(Items from a dataset)
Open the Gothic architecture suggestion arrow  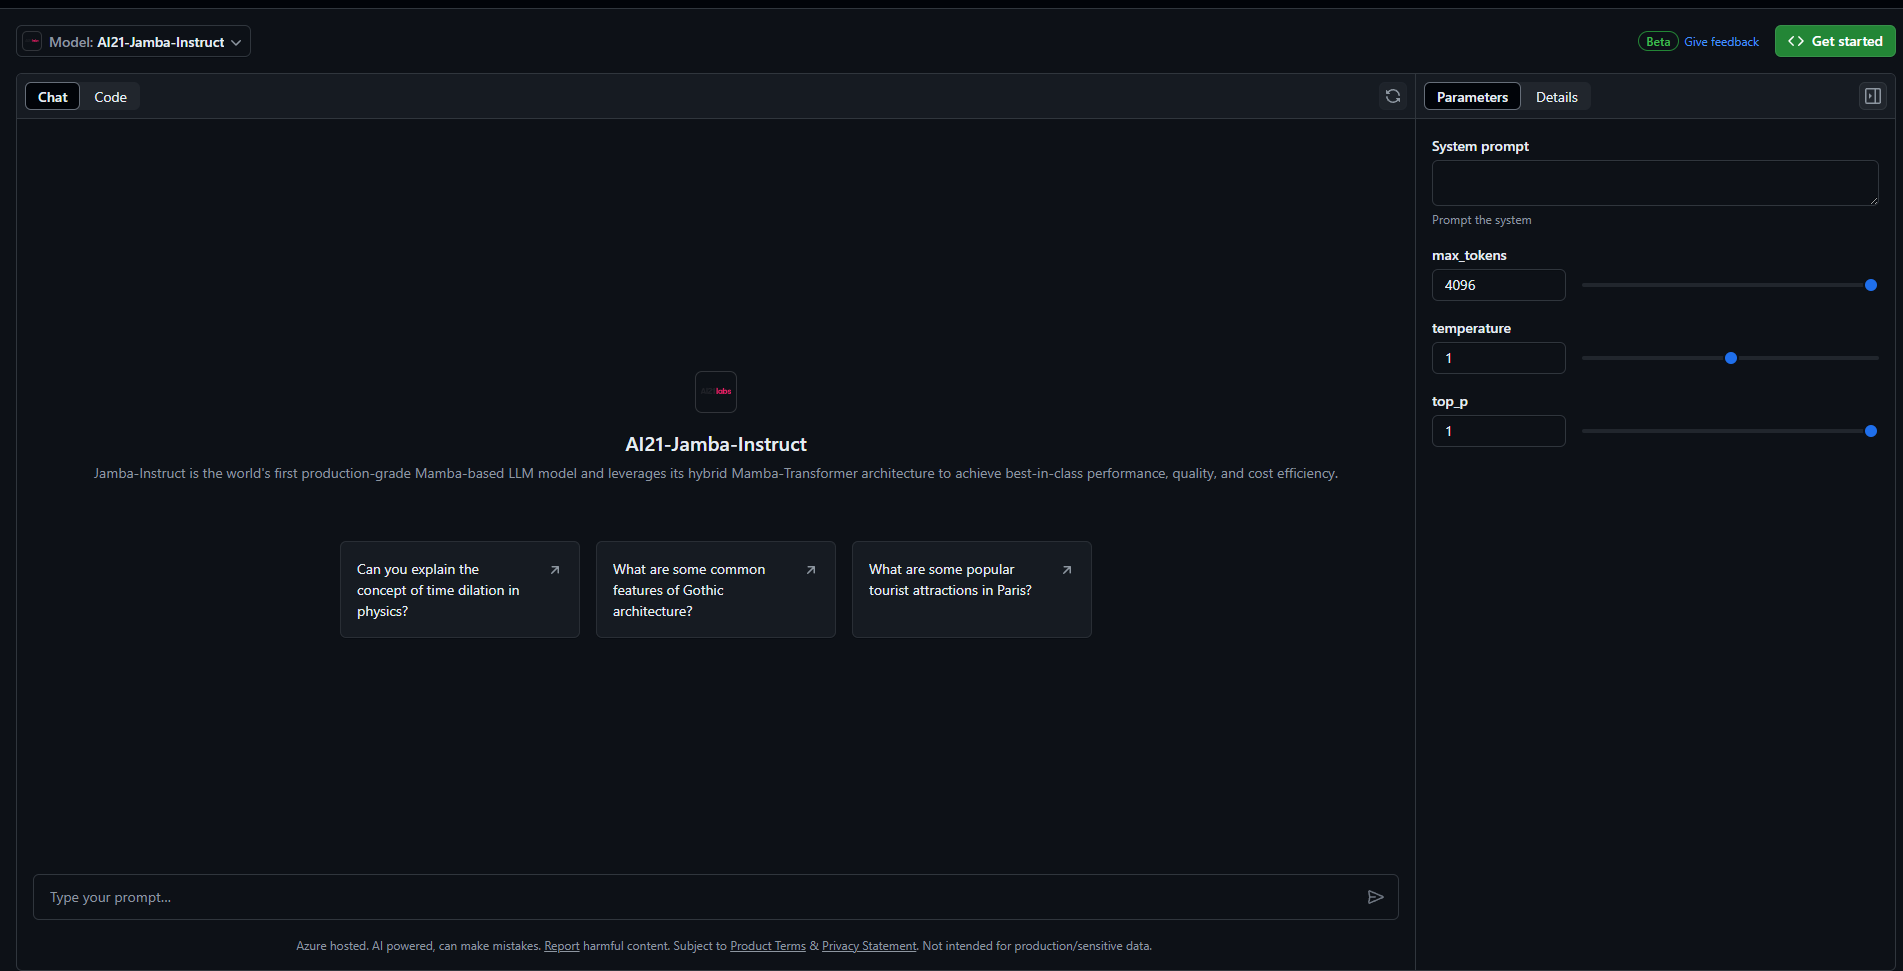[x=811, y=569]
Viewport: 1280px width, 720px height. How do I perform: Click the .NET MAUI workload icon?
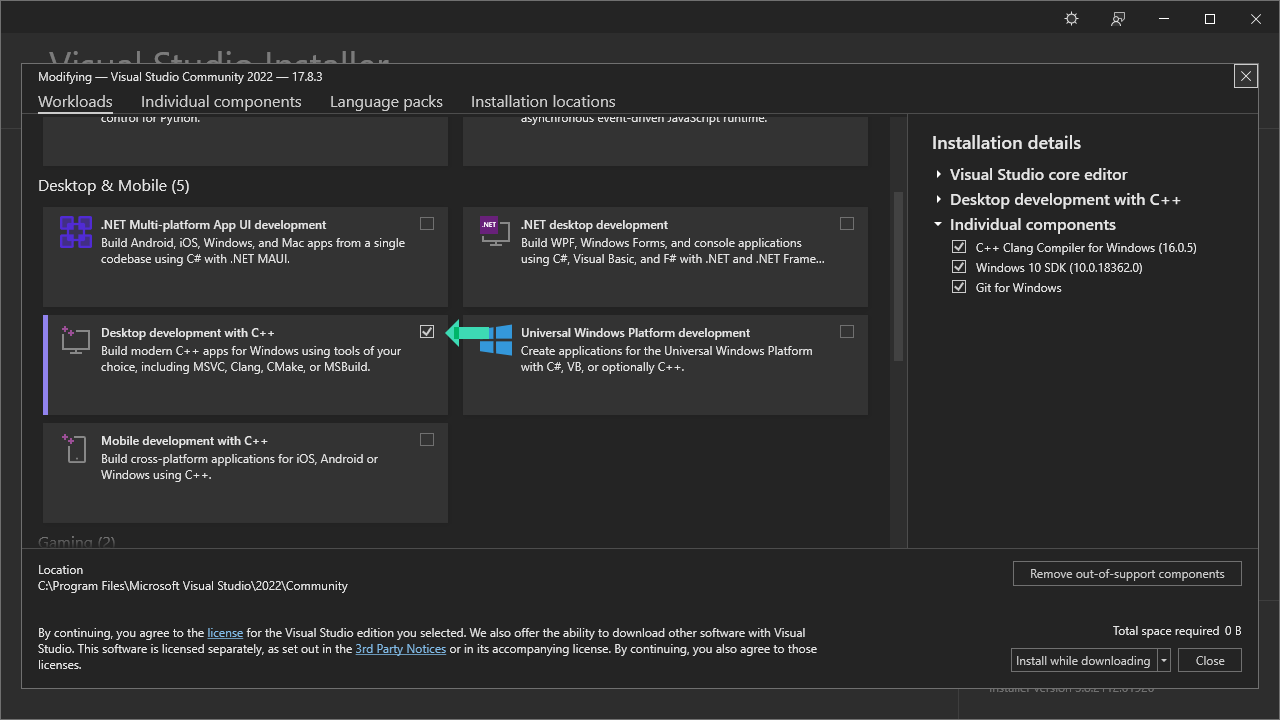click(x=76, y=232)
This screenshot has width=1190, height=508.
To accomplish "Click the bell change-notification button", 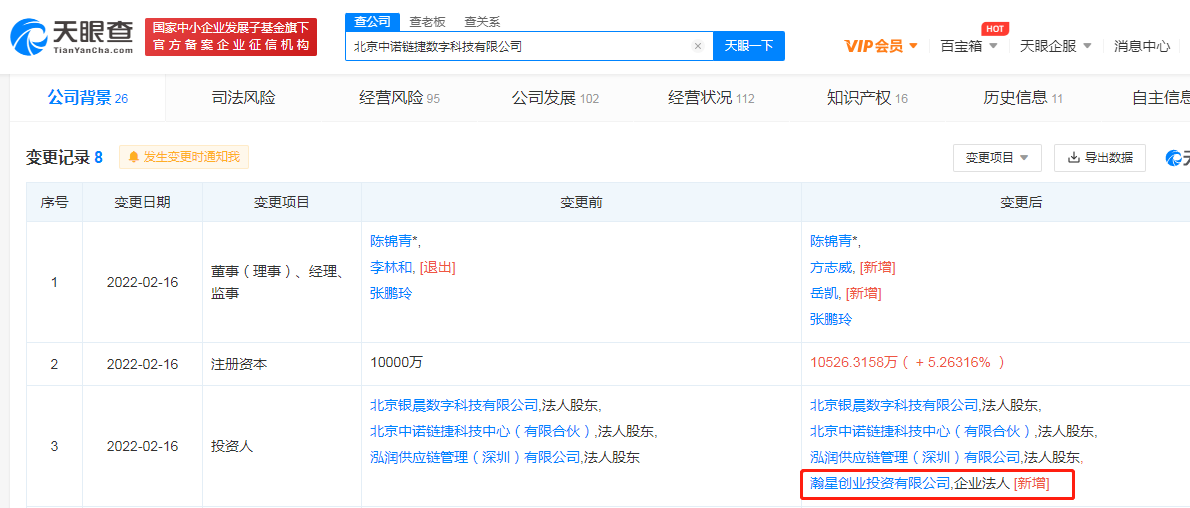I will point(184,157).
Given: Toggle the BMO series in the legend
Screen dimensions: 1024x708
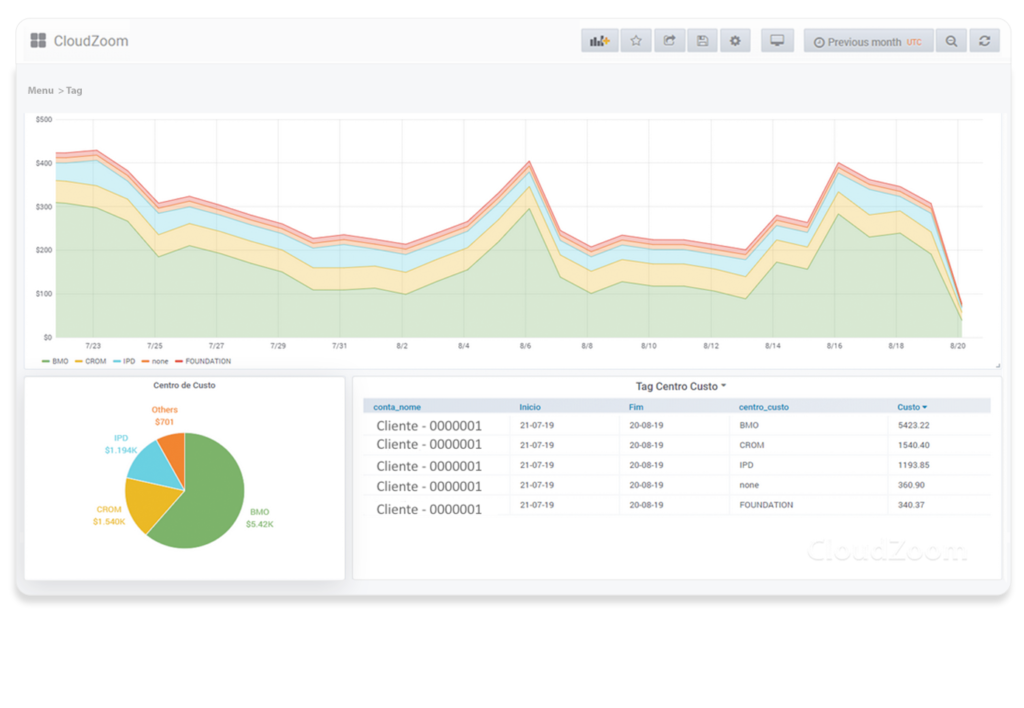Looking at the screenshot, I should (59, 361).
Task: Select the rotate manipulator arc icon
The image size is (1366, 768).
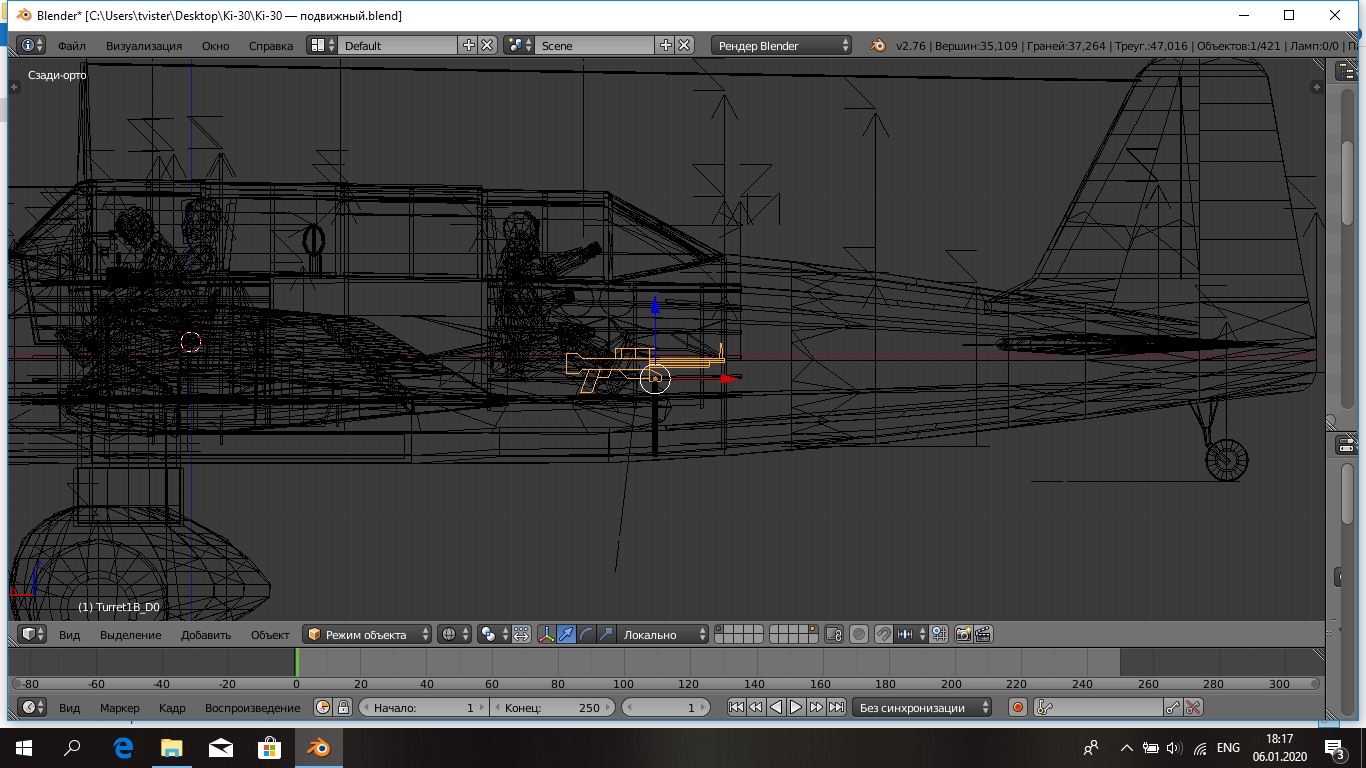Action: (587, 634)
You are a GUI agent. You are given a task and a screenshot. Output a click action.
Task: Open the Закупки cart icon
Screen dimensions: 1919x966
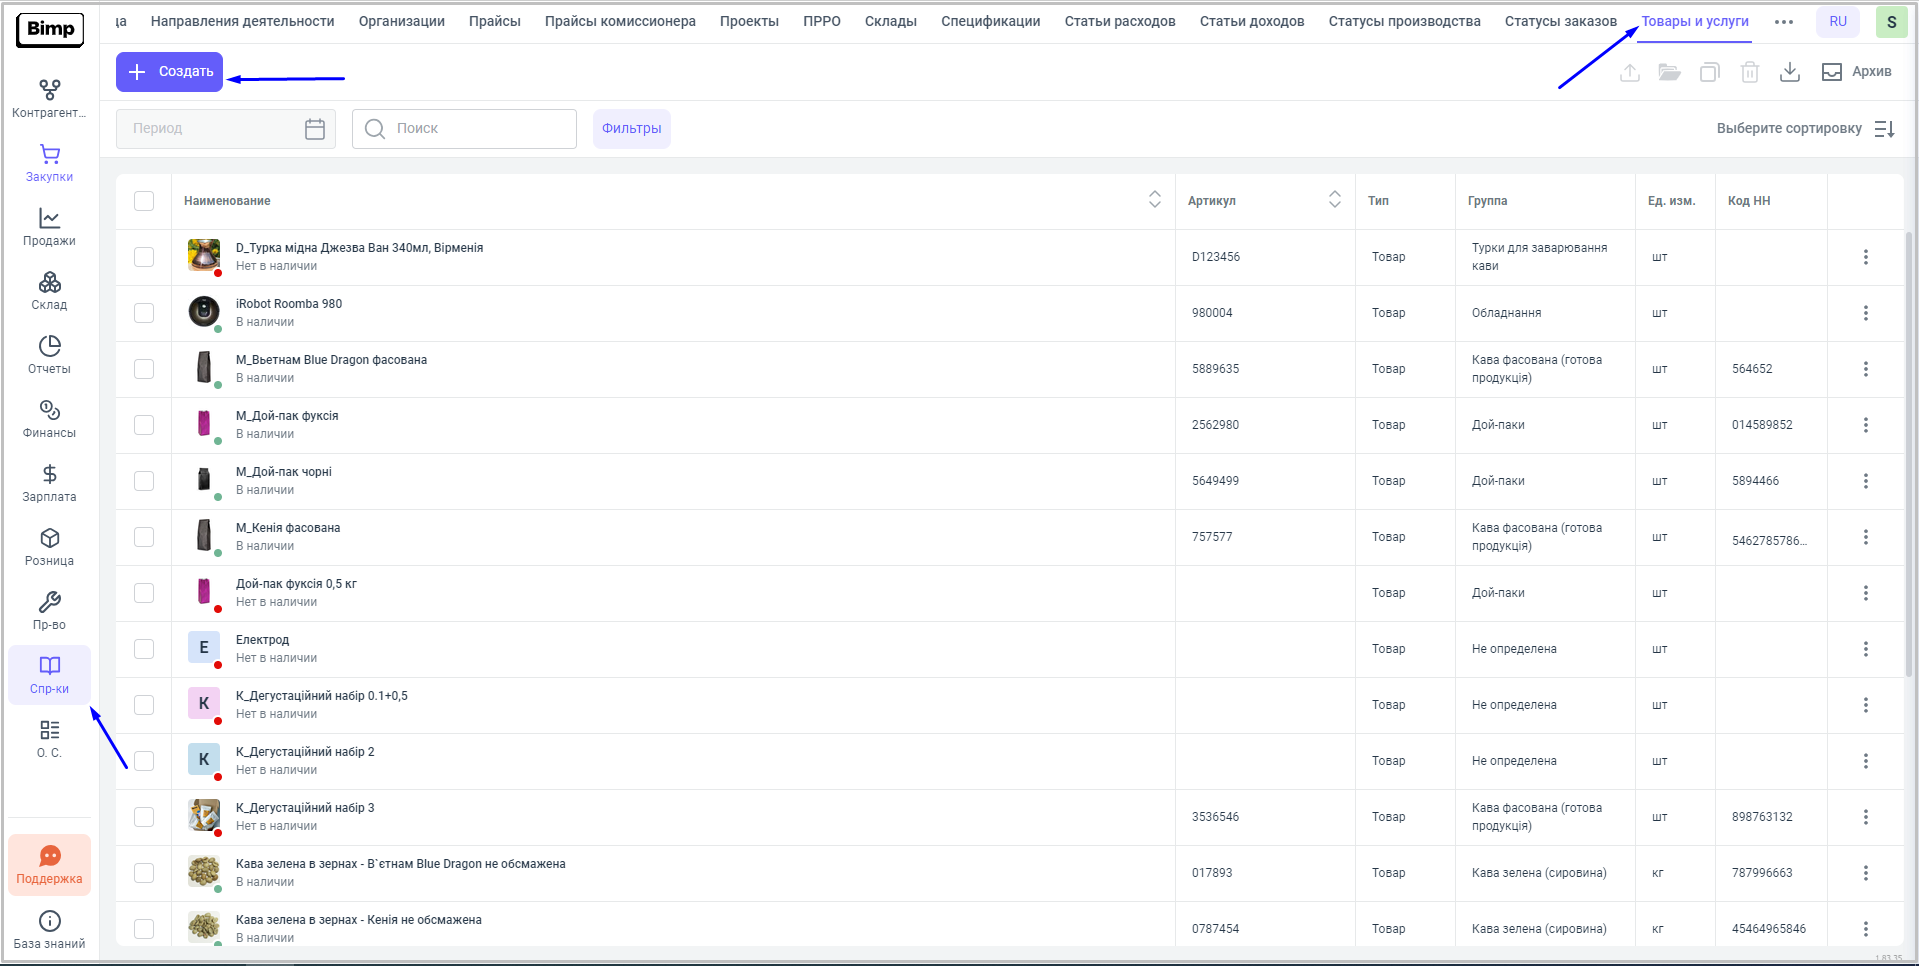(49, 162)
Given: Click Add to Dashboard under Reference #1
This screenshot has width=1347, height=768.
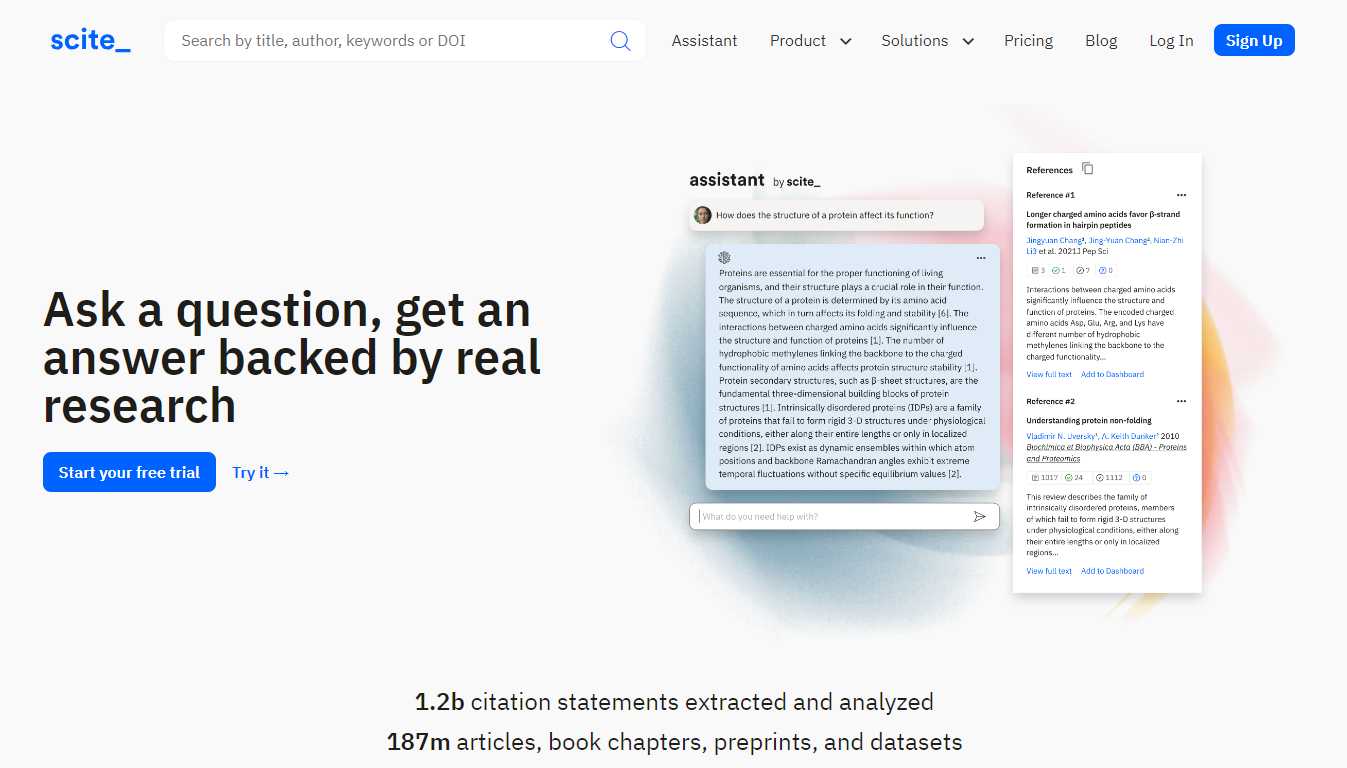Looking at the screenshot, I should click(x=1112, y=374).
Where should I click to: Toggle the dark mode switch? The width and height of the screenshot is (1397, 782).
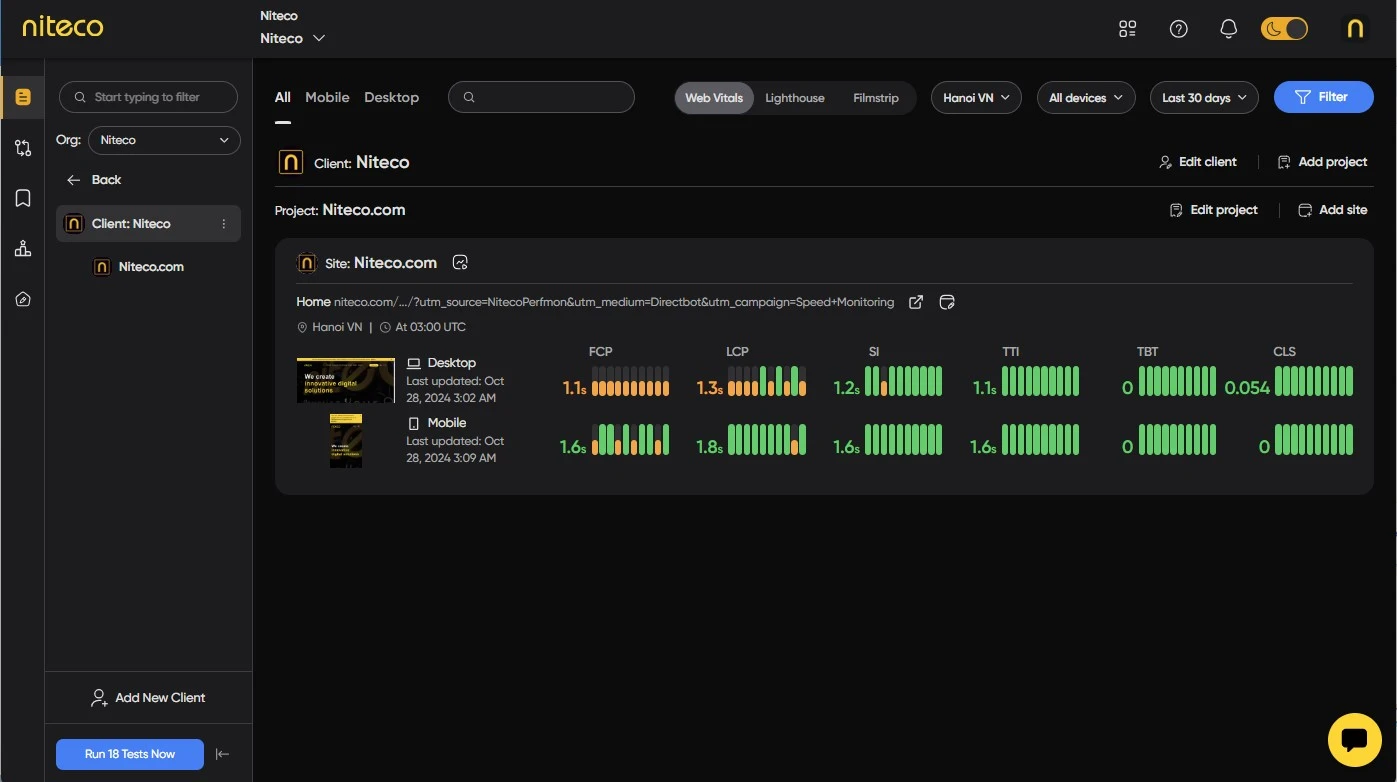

**Problem details**
Leave every picture out, and repeat exactly the lines from the one containing "Screen dimensions: 1024x708" through the last line of the entries, both ends included.

**Answer section**
Screen dimensions: 1024x708
Looking at the screenshot, I should (59, 361).
Task: Select the rotate manipulator arc icon
The image size is (1366, 768).
Action: (587, 634)
You are a GUI agent. You are given a task and a screenshot. Output a click action.
Task: Open the Закупки cart icon
Screen dimensions: 1919x966
(49, 162)
Given: Click Add to Dashboard under Reference #1
This screenshot has width=1347, height=768.
Looking at the screenshot, I should click(x=1112, y=374).
Where should I click to: Toggle the dark mode switch? The width and height of the screenshot is (1397, 782).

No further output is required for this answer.